Secondly, small nonzero values, however they arise, can be influential in log-linear regressions. 0.01, 0.0001, 0.0000001, and 0 may be close to each other, but in the logs they are -4.61, -9.21, -16.12, and -∞ and thus not close at all. Pretending that the values are close would be the same as pretending that that exp(4.61)=100, exp(9.21)=9,997, exp(16.12)=10,019,062, and exp(∞)=∞ are close to each other. Poisson regression understands that 0.01, 0.0001, 0.0000001, and 0 are indeed nearly equal.

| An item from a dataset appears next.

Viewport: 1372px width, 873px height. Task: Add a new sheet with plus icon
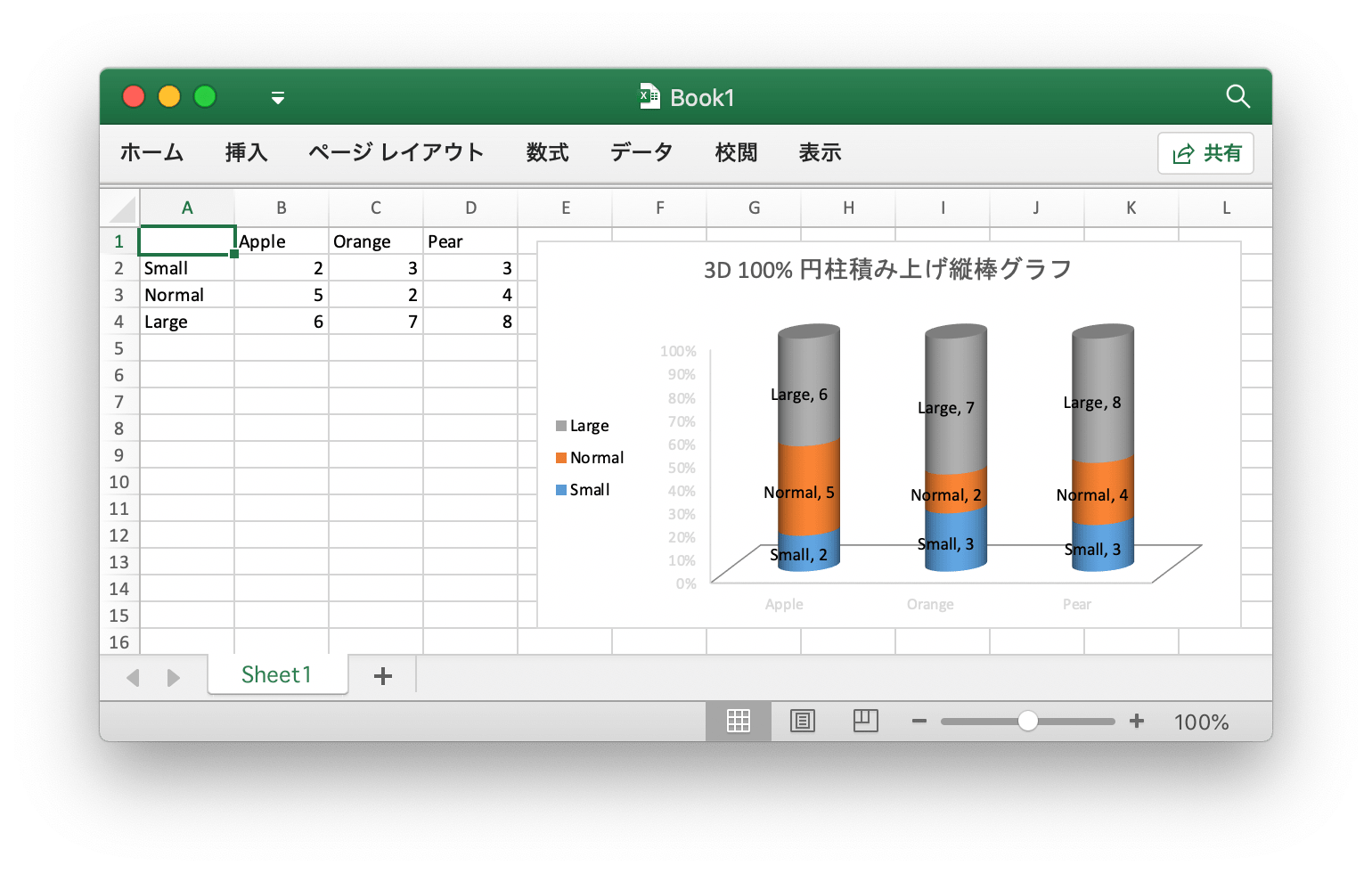[x=383, y=676]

Thirdly, when estimating with Poisson, you do not have to remember to apply the exp(σ^{2}/2) multiplicative adjustment to transform results from ln(y) to y. I wrote earlier that people who fit log regressions of course remember to apply the adjustment, but the sad fact is that they do not.

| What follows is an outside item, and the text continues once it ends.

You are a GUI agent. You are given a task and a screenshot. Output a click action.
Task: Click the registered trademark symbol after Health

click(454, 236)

Finally, I would like to tell you that everyone who estimates log models knows about the Poisson-regression alternative and it is only you who have been out to lunch. You, however, are in esteemed company. At the recent Stata Conference in Chicago, I asked a group of knowledgeable researchers a loaded question, to which the right answer was Poisson regression with option vce(robust), but they mostly got it wrong.

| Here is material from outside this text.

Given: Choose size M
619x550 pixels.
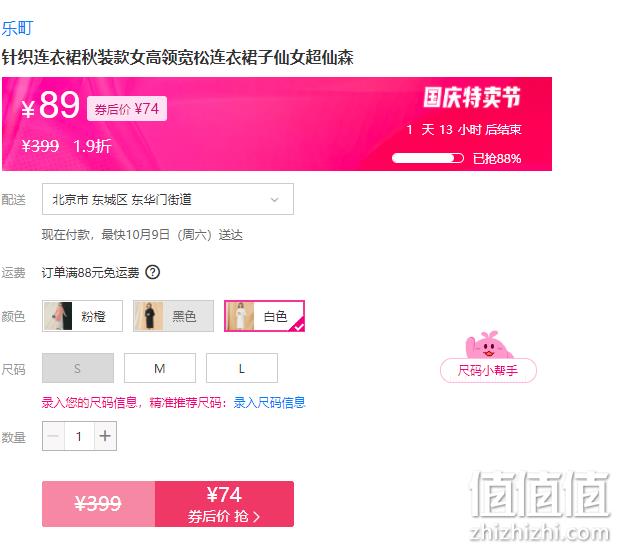Looking at the screenshot, I should point(160,368).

I said to them, “I have a process for which it is perfectly reasonable to assume that the mean of y_{j} is given by exp(b_{0} + X_{j}b), but I have no reason to believe that E(y_{j}) = Var(y_{j}), which is to say, no reason to suspect that the process is Poisson. How would you suggest I estimate the model?” Certainly not using Poisson, they replied. Social scientists suggested I use log regression. Biostatisticians and health researchers suggested I use negative binomial regression even when I objected that the process was not the gamma mixture of Poissons that negative binomial regression assumes. “What else can you do?” they said and shrugged their collective shoulders. And of course, they just assumed over dispersion.
Based on those answers, I was ready to write this blog entry, but it turned out differently than I expected. I was going to slam negative binomial regression. Negative binomial regression makes assumptions about the variance, assumptions different from that made by Poisson, but assumptions nonetheless, and unlike the assumption made in Poisson, those assumptions do appear in the first-order conditions that determine the fitted coefficients that negative binomial regression reports. Not only would negative binomial’s standard errors be wrong — which vce(robust) could fix — but the coefficients would be biased, too, and vce(robust) would not fix that. I planned to run simulations showing this.
When I ran the simulations, I was surprised by the results. The negative binomial estimator (Stata’s nbreg) was remarkably robust to violations in variance assumptions as long as the data were overdispersed. In fact, negative binomial regression did about as well as Poisson regression. I did not run enough simulations to make generalizations, and theory tells me those generalizations have to favor Poisson, but the simulations suggested that if Poisson does do better, it’s not in the first four decimal places. I was impressed. And disappointed. It would have been a dynamite blog entry.
So you’ll have to content yourself with this one.
Others have preceeded me in the knowledge that Poisson regression with vce(robust) is a better alternative to log-linear regression. I direct you to Jeffery Wooldridge, Econometric Analysis of Cross Section and Panel Data, 2nd ed., chapter 18. Or see A. Colin Cameron and Pravin K. Trivedi, Microeconomics Using Stata, revised edition, chapter 17.3.2.
I first learned about this from a talk given by Austin Nichols, Regression for nonnegative skewed dependent variables, given in 2010 at the Stata Conference in Boston. That talk goes far beyond what I have presented here, and I heartily recommend it.